- TEXTO PARA ANALIZAR
---*---
No hay nada peor que un fanático religioso. Porque su reino no es de este mundo. A esta gente se la sopla el gozo de vivir. Ya sabemos que el gozo siempre es un gozus interruptus, esquivo y tacaño, pero da igual: es lo que hay, y hay que emborracharse cuando sonríe. Para otros -aunque luego la desperdiciemos con cien miedos y cien tontunas- la vida es una oportunidad única, un paréntesis en la nada. Un milagro laico de la materia. Pero para esos tocados del ala, esos dementes del frenopático, la vida no es más que una prueba, casi un fastidio al que nunca se hubieran presentado por propia voluntad. La gente que desayuna lo mismo que esta esquizofrénica que eriza el vello en Saint Maud, hubiesen preferido no nacer, quedarse bostezando en el Cielo de donde proceden, allá en la Nada sin conciencia que dicen que es la contemplación beatífica, y la serenidad del espíritu. Pues se la regalo, si la quieren...
---*---
- REGISTROS DE DATOS

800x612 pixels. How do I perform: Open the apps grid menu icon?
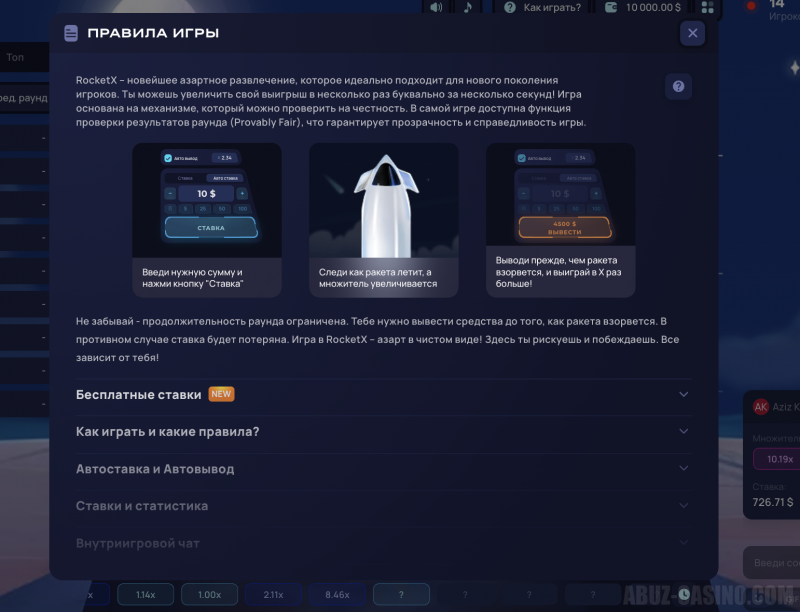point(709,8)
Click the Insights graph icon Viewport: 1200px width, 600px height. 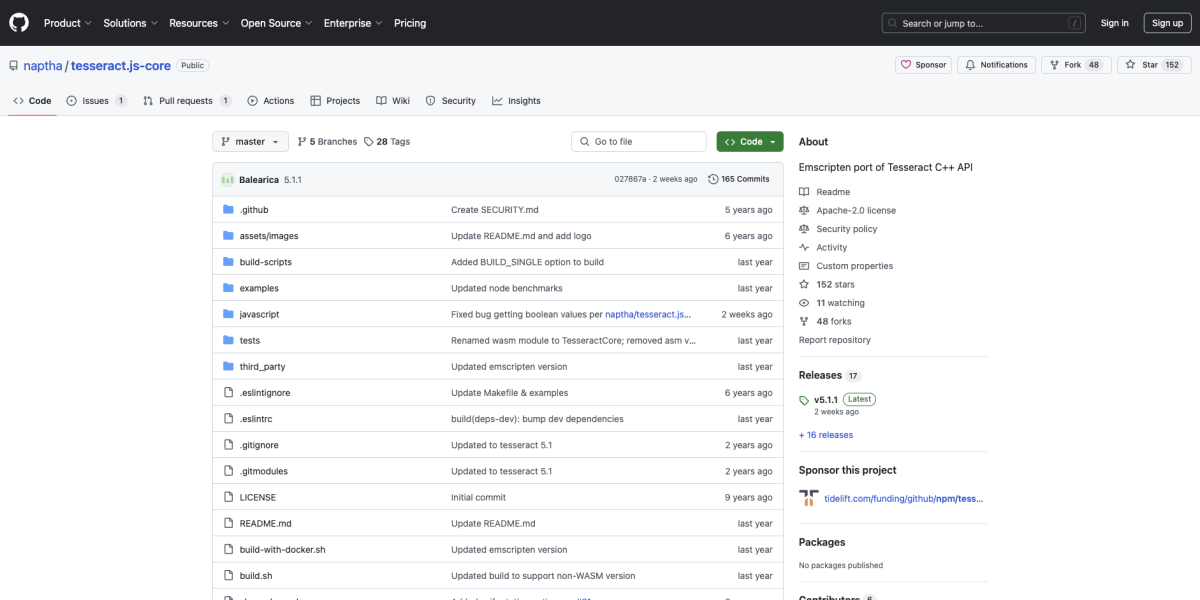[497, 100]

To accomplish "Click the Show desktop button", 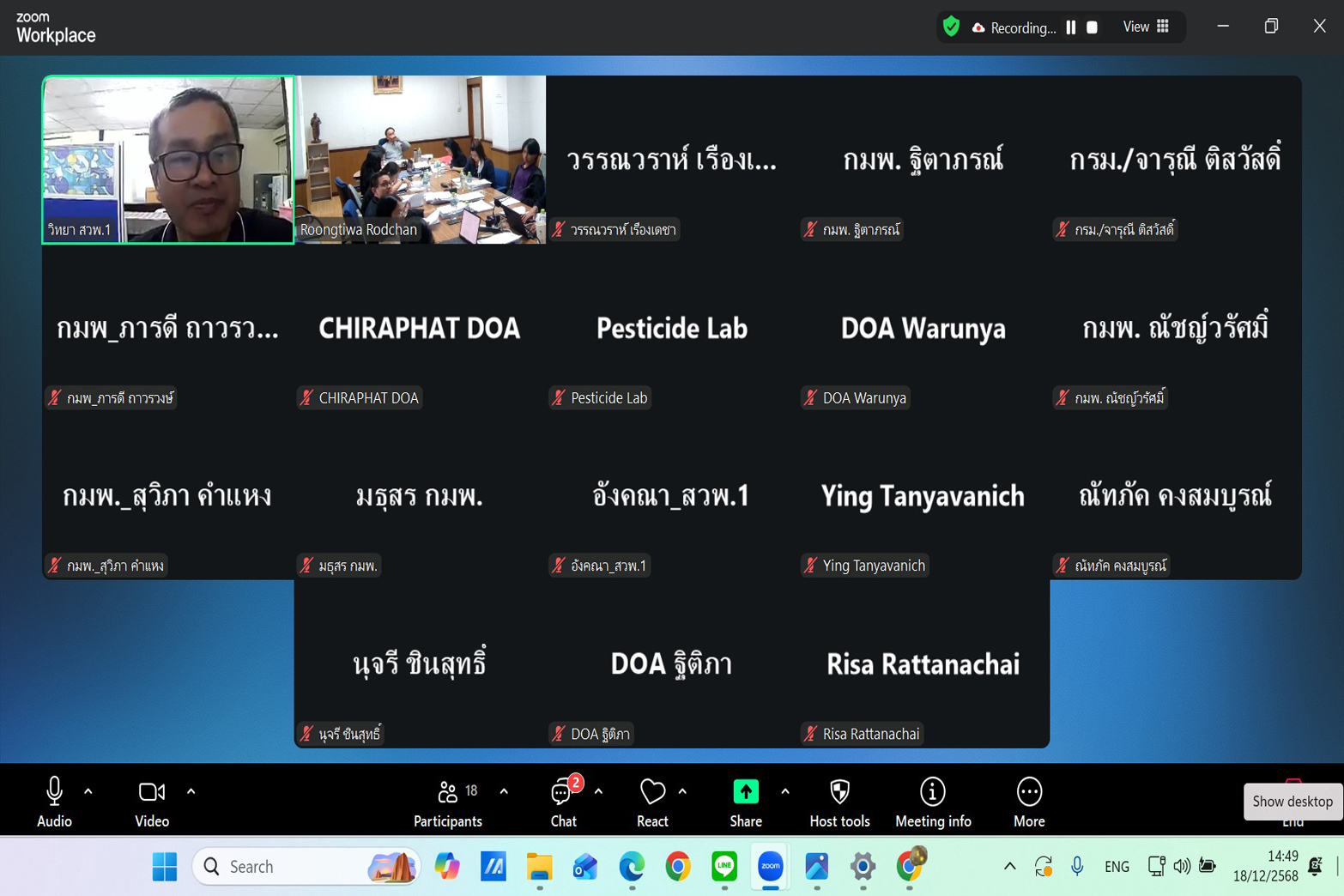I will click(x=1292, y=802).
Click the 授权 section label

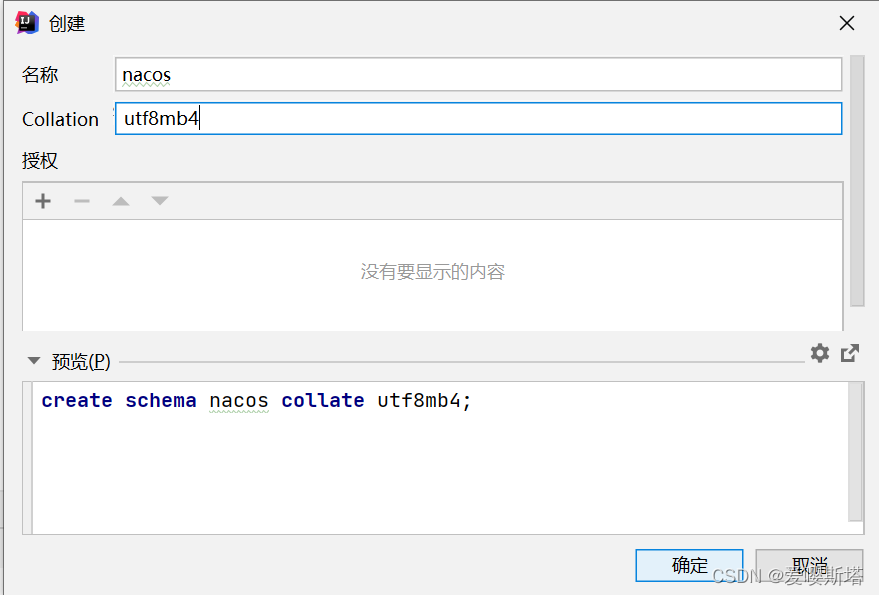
---*---
- QUÉ ENTREGAR
Traduce al inglés la oración «No hay nada peor que un fanático religioso.» del texto sobre Saint Maud.

- RESPUESTA
There is nothing worse than a religious fanatic.